En pleine 1ère Guerre mondiale, un penseur juif allemand réfléchit. Cette guerre, que les historiens considèreront comme un des événements marquants du XXe siècle, atteint une intensité de violence extrême : de nouvelles armes, chimiques en particulier, sont utilisées, des tactiques nouvelles. Résultat : 9 millions de morts et 6 millions d’invalides. Franz Rosenzweig – c’est le nom de ce grand philosophe et théologien juif – voit dans ce gigantesque conflit le triomphe de la raison humaine, c’est-à-dire de la violence des hommes. Quand l’homme veut rendre raison du monde – au sens de la dialectique de Hegel : « Tout ce qui est réel et rationnel et, vice versa, tout ce qui est rationnel est réel » – il en vient à justifier la mort des individus au nom de principes prétendus supérieurs.
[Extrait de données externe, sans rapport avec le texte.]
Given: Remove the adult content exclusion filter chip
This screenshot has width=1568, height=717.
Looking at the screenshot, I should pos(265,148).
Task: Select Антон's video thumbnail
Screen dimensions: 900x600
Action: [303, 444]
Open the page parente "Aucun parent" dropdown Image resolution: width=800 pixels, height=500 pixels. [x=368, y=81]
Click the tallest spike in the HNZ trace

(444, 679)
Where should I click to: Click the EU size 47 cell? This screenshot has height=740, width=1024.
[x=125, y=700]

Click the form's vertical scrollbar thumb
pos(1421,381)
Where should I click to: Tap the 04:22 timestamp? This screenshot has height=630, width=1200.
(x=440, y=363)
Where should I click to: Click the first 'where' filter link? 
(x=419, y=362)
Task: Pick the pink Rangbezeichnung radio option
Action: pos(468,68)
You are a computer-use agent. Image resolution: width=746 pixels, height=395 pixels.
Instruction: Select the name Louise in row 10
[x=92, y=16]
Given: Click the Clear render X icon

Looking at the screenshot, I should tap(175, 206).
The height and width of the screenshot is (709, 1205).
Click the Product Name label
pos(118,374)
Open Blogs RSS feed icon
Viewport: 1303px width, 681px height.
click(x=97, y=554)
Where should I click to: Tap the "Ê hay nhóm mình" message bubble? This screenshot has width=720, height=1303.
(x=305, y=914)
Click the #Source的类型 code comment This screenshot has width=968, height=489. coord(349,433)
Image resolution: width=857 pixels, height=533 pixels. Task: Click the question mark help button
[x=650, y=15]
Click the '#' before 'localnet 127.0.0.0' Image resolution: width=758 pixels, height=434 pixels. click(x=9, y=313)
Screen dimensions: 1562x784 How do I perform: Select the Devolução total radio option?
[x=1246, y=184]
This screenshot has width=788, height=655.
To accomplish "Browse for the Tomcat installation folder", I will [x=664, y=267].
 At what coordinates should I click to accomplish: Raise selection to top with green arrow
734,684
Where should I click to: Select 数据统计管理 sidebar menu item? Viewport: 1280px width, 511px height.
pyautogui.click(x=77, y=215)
Ce que Franz Rosenzweig écrit en 1921 (L’Etoile de la Rédemption) demeure, ô combien, actuel. Dangereusement actuel : pas seulement au niveau du développement contemporain des sciences et des techniques – développement tout à la fois extraordinaire, et dangereux parce que menaçant pour la vie – mais aussi à notre propre petit niveau personnel. Chacun de nous, en effet, a soif de rationalité ; il voudrait pouvoir tout expliquer de ce qui arrive dans le monde, dans la vie des autres et dans son existence personnelle. Je voudrais bien pouvoir cadrer ma vie : que rien ni personne ne puisse y pénétrer à l’improviste. Comment donc ne vois-je pas que, lorsque je rêve de projets clefs en main pour ma petite vie, je suis en train de la limiter. Serais-je un génie de l’organisation et de l’invention que mes vues resteraient malgré tout extrêmement étroites.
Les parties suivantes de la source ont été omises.